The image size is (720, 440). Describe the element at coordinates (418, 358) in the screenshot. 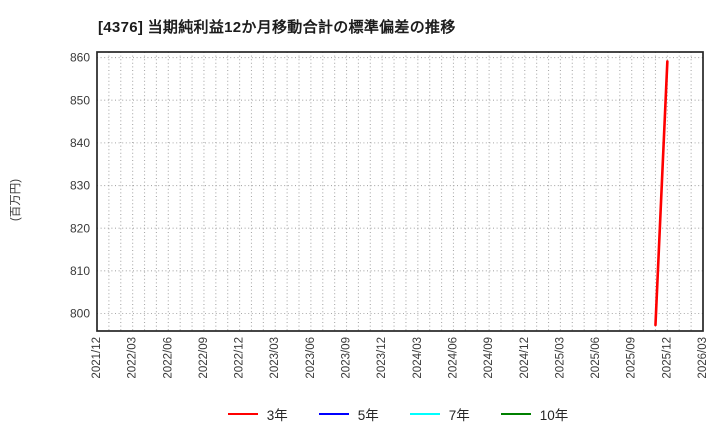

I see `x-tick-label: 2024/03` at that location.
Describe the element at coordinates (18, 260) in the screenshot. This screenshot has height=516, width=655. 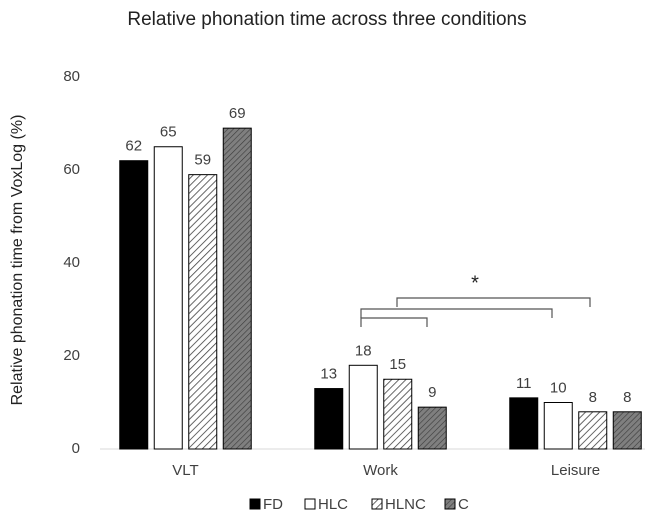
I see `y-axis-title: Relative phonation time from VoxLog (%)` at that location.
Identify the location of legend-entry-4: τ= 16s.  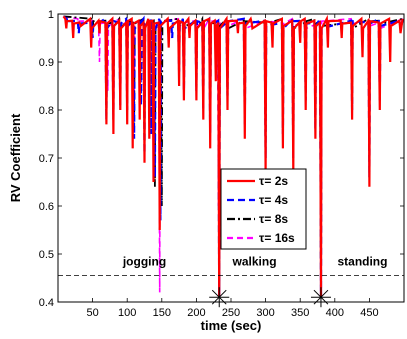
(261, 238).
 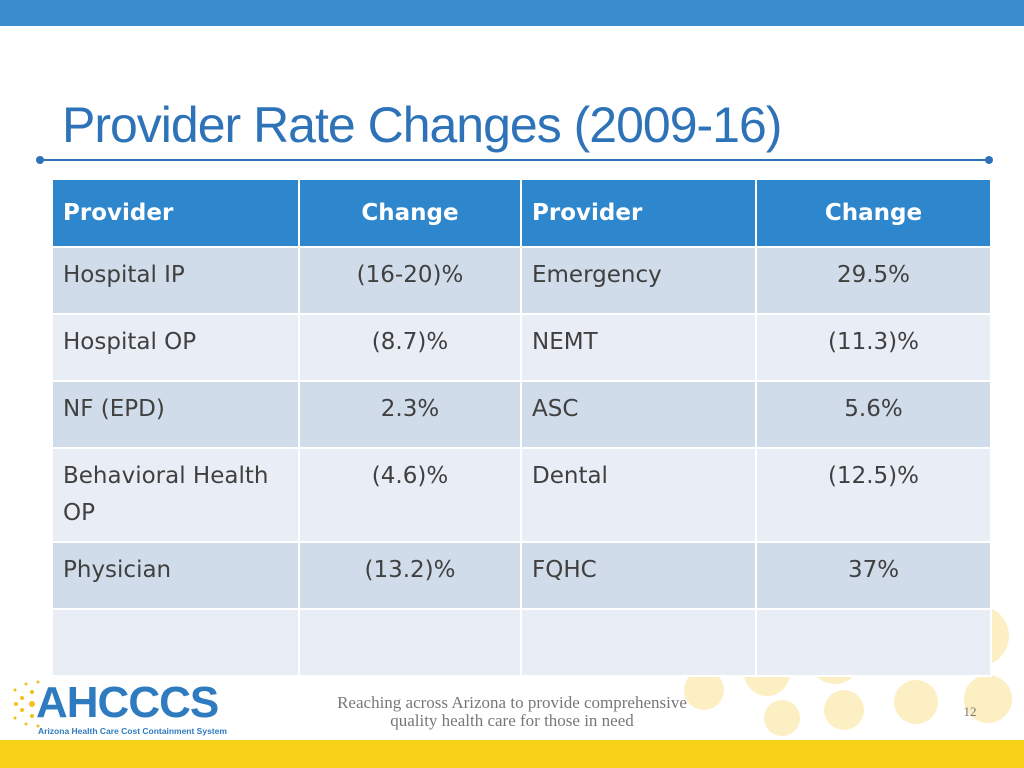 I want to click on provider-cell: Emergency, so click(x=638, y=280).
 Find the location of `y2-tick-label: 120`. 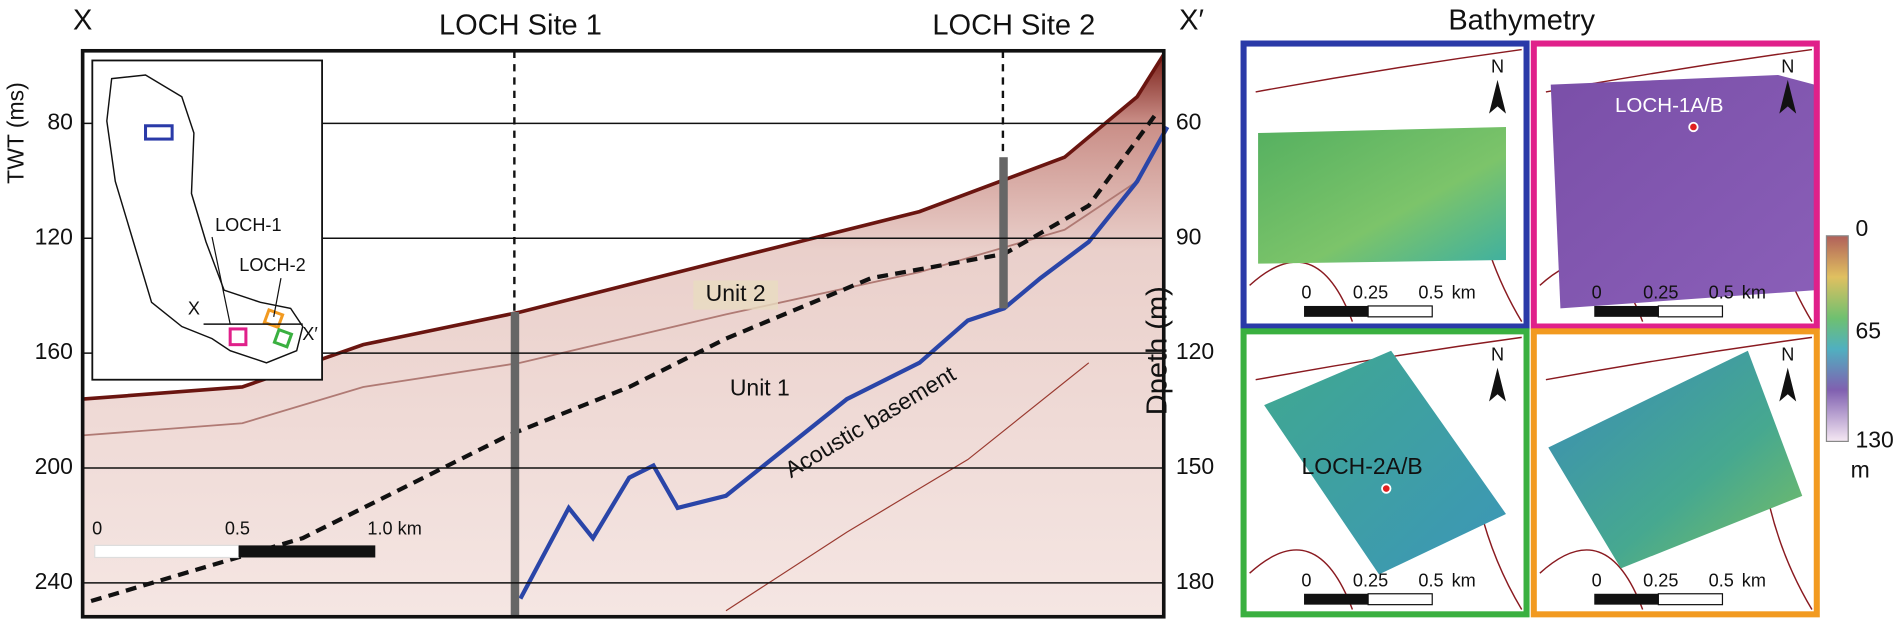

y2-tick-label: 120 is located at coordinates (1195, 351).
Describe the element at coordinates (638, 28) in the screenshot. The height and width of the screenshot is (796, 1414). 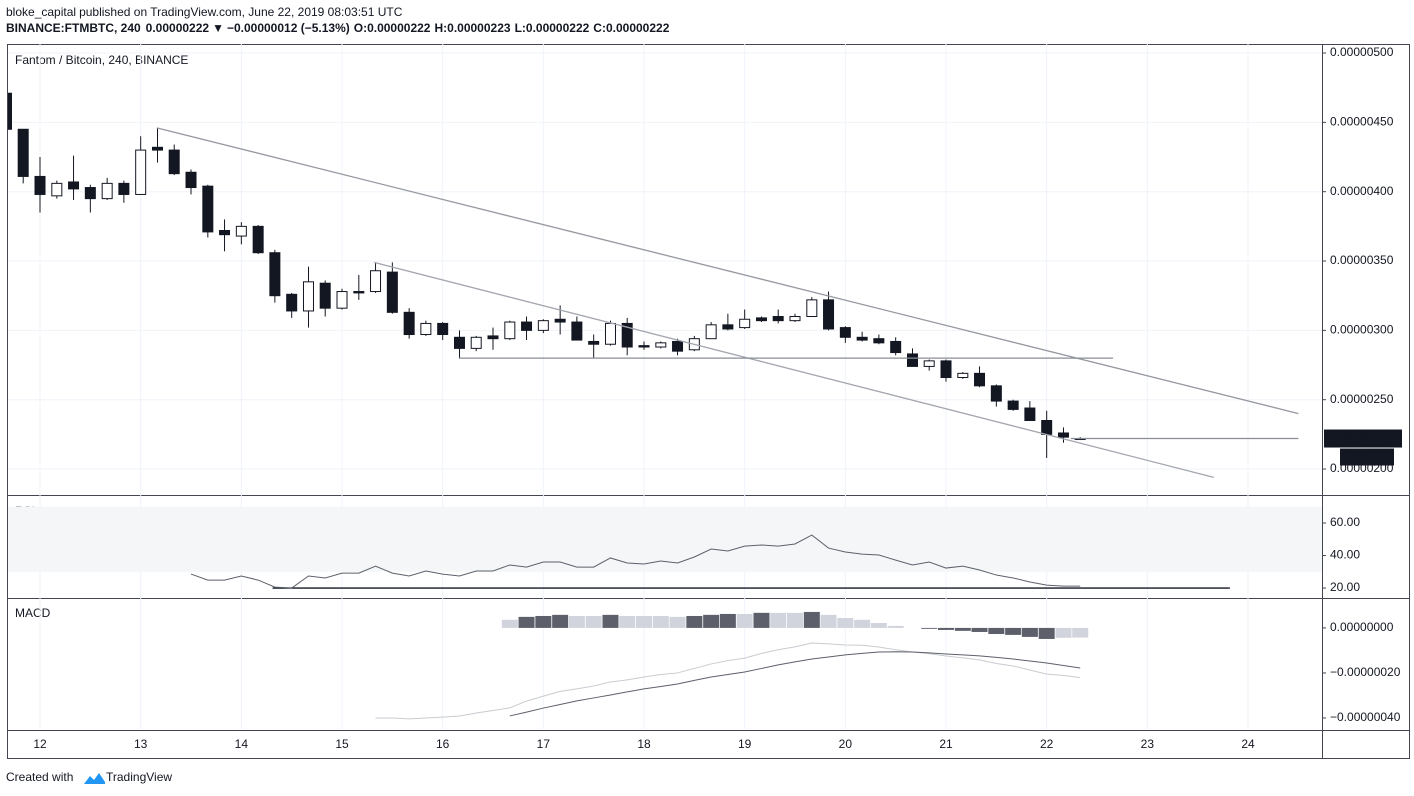
I see `header-text: 0.00000222` at that location.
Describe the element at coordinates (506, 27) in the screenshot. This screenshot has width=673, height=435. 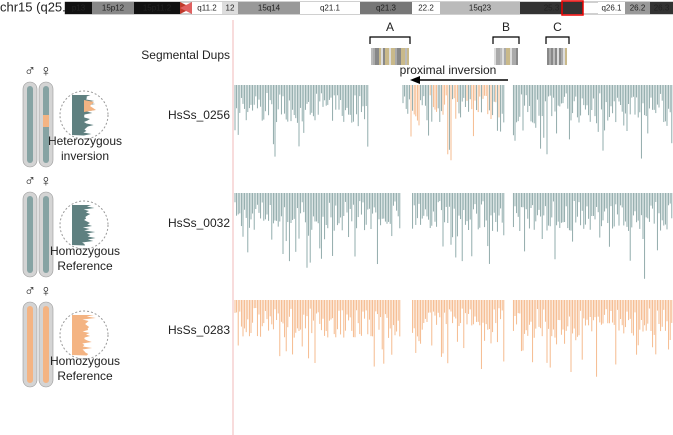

* * *

_Problem statement:_ Revise the entries above so that each "screenshot" becomes "screen capture", with everything else left the same, and leave the pictures out.

_Result of the exercise:_
The image size is (720, 440). Describe the element at coordinates (418, 358) in the screen capture. 

I see `x-tick-label: 2024/03` at that location.
Describe the element at coordinates (18, 260) in the screen capture. This screen capture has height=516, width=655. 
I see `y-axis-title: Relative phonation time from VoxLog (%)` at that location.
Identify the location of legend-entry-4: τ= 16s.  
(261, 238).
  I want to click on provider-cell: Emergency, so click(x=638, y=280).
 Find the location of `y2-tick-label: 120`. 

y2-tick-label: 120 is located at coordinates (1195, 351).
Describe the element at coordinates (638, 28) in the screen capture. The height and width of the screen capture is (796, 1414). 
I see `header-text: 0.00000222` at that location.
Describe the element at coordinates (506, 27) in the screen capture. This screen capture has width=673, height=435. 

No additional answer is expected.